I’m reading Rich Lowry’s “Lincoln Unbound” (he’ll be on the podcast soon to discuss this further), and it seems The Great Emancipator was ahead of his time in more ways than we understood.

Lowry quotes Lincoln as saying: “I want every man to have a chance — and I believe a black man is entitled to it — in which he can better his condition — when he may look forward and hope to be a hired laborer this year and the next, work for himself afterward, and finally to hire men to work for him!”

The notion that a slave could one day have people working for him must have been an incredibly radical notion for the time. But it also had the benefit of giving the Republican Party a sort of populist economic message.
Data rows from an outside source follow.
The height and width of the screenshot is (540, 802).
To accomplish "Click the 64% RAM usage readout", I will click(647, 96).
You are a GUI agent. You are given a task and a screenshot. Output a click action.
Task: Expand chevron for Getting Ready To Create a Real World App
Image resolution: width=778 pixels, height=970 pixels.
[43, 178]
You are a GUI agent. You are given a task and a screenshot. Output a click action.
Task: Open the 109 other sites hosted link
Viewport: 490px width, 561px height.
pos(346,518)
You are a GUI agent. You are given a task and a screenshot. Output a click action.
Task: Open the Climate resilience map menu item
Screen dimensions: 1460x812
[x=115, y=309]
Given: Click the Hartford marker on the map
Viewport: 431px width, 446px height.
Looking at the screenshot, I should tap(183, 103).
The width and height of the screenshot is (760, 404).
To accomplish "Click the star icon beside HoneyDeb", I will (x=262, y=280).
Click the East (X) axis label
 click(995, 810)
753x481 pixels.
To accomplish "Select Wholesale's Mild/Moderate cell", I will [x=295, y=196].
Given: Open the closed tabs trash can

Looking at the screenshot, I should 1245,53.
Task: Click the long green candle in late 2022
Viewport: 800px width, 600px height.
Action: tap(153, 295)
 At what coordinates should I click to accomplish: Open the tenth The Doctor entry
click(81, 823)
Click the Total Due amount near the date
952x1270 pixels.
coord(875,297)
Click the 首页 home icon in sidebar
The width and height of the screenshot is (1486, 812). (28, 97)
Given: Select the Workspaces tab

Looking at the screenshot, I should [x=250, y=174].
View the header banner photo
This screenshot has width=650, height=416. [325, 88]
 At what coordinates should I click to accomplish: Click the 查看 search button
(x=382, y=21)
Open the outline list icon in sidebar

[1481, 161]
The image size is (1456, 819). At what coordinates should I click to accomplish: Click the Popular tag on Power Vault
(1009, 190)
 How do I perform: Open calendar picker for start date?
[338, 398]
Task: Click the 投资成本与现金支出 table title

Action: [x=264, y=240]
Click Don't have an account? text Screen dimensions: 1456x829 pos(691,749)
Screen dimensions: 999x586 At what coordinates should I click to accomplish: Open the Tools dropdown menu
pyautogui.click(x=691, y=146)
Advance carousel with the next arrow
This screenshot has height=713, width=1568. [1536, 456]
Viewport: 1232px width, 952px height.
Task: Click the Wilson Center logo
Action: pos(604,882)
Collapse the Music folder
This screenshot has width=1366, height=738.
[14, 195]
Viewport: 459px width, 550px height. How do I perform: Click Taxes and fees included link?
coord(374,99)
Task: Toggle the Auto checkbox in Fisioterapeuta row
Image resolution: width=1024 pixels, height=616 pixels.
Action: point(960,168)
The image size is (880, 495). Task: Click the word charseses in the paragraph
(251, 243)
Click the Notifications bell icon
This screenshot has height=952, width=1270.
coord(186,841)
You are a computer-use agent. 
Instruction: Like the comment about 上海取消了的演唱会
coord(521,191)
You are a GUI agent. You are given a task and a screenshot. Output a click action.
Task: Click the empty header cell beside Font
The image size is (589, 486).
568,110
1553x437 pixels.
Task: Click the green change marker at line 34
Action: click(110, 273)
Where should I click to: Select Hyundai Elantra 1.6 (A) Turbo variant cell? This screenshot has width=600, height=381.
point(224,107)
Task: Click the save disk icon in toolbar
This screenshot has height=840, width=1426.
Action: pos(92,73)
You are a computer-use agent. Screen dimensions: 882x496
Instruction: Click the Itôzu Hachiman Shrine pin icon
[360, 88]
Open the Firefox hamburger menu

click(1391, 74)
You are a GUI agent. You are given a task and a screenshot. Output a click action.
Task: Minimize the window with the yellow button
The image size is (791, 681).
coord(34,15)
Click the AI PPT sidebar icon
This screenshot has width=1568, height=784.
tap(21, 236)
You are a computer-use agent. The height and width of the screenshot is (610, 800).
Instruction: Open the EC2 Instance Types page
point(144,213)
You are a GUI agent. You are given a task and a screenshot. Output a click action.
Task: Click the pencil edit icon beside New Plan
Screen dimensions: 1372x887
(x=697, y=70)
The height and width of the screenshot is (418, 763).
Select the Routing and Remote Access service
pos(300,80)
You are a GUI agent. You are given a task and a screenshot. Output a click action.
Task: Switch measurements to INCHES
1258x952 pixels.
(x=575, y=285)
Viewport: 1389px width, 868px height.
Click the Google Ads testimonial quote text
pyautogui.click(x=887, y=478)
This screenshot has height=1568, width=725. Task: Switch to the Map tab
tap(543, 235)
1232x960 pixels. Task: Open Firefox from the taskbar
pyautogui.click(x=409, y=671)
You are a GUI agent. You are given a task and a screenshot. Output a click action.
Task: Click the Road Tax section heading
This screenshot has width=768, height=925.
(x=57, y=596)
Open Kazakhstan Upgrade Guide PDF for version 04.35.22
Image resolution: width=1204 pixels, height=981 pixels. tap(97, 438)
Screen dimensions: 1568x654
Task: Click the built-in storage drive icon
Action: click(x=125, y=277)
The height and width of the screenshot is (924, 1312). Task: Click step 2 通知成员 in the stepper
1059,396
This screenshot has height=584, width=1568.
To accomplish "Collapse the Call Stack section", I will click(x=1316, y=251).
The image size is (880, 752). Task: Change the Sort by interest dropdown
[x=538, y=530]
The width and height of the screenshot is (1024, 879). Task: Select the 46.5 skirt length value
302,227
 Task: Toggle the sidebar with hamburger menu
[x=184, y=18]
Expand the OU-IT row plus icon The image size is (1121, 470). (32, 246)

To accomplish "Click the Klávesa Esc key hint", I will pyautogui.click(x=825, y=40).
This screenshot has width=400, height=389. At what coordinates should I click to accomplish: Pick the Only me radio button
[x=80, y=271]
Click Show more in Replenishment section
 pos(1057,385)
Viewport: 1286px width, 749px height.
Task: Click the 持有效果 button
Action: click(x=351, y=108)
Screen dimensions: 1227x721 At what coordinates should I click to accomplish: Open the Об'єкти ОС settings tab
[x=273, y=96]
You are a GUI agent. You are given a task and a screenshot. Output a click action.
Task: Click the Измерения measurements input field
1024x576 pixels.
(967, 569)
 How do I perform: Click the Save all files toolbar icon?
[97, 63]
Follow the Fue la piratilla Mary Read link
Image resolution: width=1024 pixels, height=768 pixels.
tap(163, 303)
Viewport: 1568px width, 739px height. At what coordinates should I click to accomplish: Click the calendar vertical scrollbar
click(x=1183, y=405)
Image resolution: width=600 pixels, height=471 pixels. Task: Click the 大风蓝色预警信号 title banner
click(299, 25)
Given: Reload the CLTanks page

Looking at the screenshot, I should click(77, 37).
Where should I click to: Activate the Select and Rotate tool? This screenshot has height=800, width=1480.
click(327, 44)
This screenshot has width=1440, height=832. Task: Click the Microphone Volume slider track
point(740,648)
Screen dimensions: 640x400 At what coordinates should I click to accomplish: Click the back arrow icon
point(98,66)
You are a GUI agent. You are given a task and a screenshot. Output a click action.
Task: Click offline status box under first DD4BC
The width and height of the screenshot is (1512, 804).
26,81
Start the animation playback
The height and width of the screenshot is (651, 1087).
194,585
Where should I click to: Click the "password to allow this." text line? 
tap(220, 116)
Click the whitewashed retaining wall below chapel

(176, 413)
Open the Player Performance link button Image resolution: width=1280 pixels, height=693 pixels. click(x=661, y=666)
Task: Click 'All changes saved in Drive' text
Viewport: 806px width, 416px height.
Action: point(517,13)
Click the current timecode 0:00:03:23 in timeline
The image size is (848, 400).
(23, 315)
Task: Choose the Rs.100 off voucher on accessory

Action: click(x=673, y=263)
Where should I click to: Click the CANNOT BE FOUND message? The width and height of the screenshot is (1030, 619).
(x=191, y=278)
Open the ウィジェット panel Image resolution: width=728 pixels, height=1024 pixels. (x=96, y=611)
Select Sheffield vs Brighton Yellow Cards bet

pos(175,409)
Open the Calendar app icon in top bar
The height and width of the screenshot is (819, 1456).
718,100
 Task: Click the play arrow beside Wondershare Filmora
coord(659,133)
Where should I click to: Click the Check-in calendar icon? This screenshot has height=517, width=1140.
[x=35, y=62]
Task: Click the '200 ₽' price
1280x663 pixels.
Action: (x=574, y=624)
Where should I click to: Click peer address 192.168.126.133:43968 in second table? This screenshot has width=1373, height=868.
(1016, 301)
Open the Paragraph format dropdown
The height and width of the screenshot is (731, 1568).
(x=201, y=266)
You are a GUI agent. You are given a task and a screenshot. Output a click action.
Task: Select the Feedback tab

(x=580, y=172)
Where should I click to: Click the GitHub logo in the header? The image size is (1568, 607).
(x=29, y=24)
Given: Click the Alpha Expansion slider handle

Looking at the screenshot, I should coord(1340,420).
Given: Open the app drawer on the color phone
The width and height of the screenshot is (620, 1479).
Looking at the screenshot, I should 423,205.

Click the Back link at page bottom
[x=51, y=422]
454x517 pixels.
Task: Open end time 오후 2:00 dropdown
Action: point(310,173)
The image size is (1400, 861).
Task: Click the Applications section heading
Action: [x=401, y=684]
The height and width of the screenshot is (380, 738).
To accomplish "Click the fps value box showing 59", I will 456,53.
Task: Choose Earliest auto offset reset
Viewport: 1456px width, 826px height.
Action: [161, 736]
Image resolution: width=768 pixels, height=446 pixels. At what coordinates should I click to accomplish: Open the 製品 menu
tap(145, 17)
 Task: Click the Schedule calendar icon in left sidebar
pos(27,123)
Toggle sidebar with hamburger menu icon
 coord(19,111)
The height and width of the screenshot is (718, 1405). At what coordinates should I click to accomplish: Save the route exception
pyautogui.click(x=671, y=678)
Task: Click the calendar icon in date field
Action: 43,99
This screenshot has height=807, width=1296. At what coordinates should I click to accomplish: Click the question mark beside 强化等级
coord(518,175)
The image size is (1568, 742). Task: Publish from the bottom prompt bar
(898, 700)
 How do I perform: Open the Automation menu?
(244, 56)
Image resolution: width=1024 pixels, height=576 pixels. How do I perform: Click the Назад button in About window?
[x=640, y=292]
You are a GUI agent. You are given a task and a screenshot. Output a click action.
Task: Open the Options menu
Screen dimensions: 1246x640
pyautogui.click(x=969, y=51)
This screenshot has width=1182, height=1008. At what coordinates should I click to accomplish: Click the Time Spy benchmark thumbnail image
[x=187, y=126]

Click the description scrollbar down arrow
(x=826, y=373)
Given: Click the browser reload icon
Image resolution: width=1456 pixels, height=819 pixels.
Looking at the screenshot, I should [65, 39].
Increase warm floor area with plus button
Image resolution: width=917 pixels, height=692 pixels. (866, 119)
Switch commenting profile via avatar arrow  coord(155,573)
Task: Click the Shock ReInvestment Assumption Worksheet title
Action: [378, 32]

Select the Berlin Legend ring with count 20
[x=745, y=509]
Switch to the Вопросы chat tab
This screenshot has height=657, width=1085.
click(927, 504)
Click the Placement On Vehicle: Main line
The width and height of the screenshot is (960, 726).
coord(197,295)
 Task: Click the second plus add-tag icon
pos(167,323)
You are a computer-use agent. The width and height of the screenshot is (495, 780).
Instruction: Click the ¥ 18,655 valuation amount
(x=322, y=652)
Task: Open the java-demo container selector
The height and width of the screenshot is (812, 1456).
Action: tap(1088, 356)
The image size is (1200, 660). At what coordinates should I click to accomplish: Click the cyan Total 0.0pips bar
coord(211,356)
As Lowry observes, Lincoln “democratized Whiggish economics. He took an economic point of view descended from Alexander Hamilton — with all the elitist baggage that implies — and baptized it in the great, rolling Jordan River of American democracy. In Lincoln, the banks and the log cabin met. In Lincoln, the laboring man became the master of his own economic destiny.”

First, that’s some good writing. But more to the point, Lincoln — aside from his many other attributes (which have rightly been praised for a century and a half) — should serve a model for today’s conservatives who struggle to explain why our economic policies are best for all Americans, not just the rich.

Lincoln wasn’t selling the Whig version of capitalism — he was selling the American Dream.

To be sure, today’s tea party set wouldn’t approve of Lincoln’s penchant for infrastructure spending, and free marketers wouldn’t care much for his affinity for the protective tariff. But his inclusive and aspirational rhetoric about the virtues of capitalism was ahead of its time.

One hundred and fifty years later, Republicans are still struggling to do precisely what Lincoln did.